One of the best places in Knoxville to walk,
bike or run is the spectacular new greenway that runs from Ijams Nature
Center in South Knoxville east through the Forks of the River Wildlife
Management Area. Or, rather, it would be one of the best places,
were it not for the fact that the air there is often saturated with a nauseating
chemical perfume. I went running on the greenway recently, on a calm,
drizzly morning. The scenery was grand patches of shady forest
and glimpses of the Tennessee and French Broad Rivers, alternating with
open fields abloom with sunflowers, black-eyed Susans, red clover, chickory,
Queen Anne's lace and choreopsis.
But the air
there was something wrong with
the air. The smell was penetrating, like the odor of new polystyrene
or of melting styrofoam and no wonder, for lingering in the still air
all around the greenway was the vapor of styrene, one of the chief ingredients
of many plastics. Styrene is listed by the International Agency for
Research on Cancer as a possible human carcinogen. Several studies
have linked breathing of styrene vapors to increased incidence of leukemia
in human beings. Concentrated styrene vapor can also irritate the
eyes, nose and throat and adversely affect the human nervous system.
But, says the EPA, "Other human health effects associated with exposure
to small amounts of styrene over long periods of time are not known."
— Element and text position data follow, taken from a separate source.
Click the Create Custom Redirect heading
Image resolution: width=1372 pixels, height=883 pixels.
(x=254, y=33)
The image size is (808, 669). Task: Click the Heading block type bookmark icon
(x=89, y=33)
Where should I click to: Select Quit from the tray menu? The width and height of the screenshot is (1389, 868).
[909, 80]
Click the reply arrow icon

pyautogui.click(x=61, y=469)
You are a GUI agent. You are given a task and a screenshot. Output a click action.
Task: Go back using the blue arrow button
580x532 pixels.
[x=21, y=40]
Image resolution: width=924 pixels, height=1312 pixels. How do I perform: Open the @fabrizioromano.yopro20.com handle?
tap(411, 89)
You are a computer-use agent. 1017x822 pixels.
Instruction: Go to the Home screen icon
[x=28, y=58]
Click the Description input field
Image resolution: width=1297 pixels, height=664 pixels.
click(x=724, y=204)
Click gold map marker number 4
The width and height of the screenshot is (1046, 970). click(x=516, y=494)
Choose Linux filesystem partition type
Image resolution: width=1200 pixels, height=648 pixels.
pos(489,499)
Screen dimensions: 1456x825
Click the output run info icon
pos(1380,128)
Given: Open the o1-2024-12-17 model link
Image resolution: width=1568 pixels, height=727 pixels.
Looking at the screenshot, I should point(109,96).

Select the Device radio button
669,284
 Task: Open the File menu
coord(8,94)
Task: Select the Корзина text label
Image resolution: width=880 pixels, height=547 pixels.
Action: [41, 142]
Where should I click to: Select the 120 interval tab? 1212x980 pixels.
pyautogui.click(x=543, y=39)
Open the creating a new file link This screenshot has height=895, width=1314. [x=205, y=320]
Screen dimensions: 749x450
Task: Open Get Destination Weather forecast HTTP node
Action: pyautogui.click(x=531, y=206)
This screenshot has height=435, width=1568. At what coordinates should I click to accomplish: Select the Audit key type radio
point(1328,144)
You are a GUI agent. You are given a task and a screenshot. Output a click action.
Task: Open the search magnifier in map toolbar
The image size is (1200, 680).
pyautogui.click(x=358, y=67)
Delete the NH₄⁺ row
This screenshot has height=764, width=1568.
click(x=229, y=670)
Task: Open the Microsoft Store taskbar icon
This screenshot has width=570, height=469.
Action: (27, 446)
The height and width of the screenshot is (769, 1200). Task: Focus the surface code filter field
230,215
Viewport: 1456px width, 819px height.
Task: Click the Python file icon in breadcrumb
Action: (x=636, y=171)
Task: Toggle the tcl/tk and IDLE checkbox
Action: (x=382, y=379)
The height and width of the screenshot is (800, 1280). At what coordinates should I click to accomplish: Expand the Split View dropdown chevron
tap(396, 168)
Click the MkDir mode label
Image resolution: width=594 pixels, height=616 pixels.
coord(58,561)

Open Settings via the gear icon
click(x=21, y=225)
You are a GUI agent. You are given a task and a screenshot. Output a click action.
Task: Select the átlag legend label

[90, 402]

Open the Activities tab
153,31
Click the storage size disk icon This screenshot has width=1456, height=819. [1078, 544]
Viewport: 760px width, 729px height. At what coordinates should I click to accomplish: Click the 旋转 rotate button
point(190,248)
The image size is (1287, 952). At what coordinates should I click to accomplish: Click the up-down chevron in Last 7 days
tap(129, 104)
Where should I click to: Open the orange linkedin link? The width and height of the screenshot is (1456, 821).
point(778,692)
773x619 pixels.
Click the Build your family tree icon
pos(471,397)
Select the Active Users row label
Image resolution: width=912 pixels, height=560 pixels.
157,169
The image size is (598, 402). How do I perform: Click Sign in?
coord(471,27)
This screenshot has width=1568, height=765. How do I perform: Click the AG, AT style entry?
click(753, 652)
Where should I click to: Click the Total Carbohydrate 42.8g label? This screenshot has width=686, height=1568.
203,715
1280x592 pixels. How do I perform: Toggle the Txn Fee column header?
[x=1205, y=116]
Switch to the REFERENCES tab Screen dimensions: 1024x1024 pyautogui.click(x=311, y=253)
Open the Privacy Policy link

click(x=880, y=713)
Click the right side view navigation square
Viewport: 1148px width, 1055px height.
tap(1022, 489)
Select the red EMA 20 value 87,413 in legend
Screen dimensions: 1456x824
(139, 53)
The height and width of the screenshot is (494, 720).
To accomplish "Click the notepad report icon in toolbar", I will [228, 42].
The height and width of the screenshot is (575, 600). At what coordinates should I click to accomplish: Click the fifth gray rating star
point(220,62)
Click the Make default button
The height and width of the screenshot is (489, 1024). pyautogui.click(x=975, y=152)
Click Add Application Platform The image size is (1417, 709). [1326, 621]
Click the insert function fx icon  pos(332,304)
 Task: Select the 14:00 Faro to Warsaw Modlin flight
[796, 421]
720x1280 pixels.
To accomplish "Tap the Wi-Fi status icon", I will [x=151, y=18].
Likewise, according to the Agency for Toxic Substances and Disease Registry,
"There is no information as to whether breathing
styrene affects fetal
development or human reproduction. In animal studies, short-term exposure
to very high levels resulted in some reproductive and developmental effects."
The source of the styrene is not far to be
found. Directly across the river from Eastern State lies the Forks
of the River Industrial Park, the entire southern end of which is taken
up by the facilities of a single manufacturer. It is these facilities
which are the source of the styrene. The offender, Knoxville's worst
air polluter, is Sea Ray Boats.
Sea Ray has for years been releasing far greater
quantities of toxic chemicals into the air than all other industries in
Knox County combined. According to the EPA's 1998 Toxic Release Inventory,
the most recent and complete data available, Sea Ray's annual emission
of styrene alone totals 460,000 pounds. This is more than half of
the toxic air emissions for all of Knox county, which amount to about 813,000
pounds. Besides the styrene, Sea Ray also released in 1998
over 23,000 pounds of toxic methyl methacrylate. On the whole, Sea
Ray's air emissions account for about 59 percent by weight of Knox County's
total toxic industrial air pollution.
Sea Ray is therefore disproportionately threatening
public health and degrading one the finest public park facilities in the
area. Why? Other local industries, such as the Rohm and Haas
chemical facilities just north of the UT campus have made impressive progress
in reducing their toxic emissions. Sea Ray's management seems, however,
intent on solving their pollution problem not, as Rohm and Haas did,
by intelligent engineering, but by slick image-polishing. Sea Ray
is the proud sponsor of many local charities, including the annual River
Rescue, whose aim is to improve the quality of the very river whose air
Sea Ray is degrading. Charity in this case might best begin at home.
These thoughts angered me as I ran in the
polluted air, breathing Sea Ray's toxic waste. I tried to console
myself with the thought that the air around the greenway is cleaner when
the west wind blows, sweeping the pollution away upriver. But better
is still not good enough. There are too few places to run or walk
or bike by water and trees and fields and away from the noise and pollution
of traffic. When the air of one of these few places is ruined by
a negligent industry, it is time to act.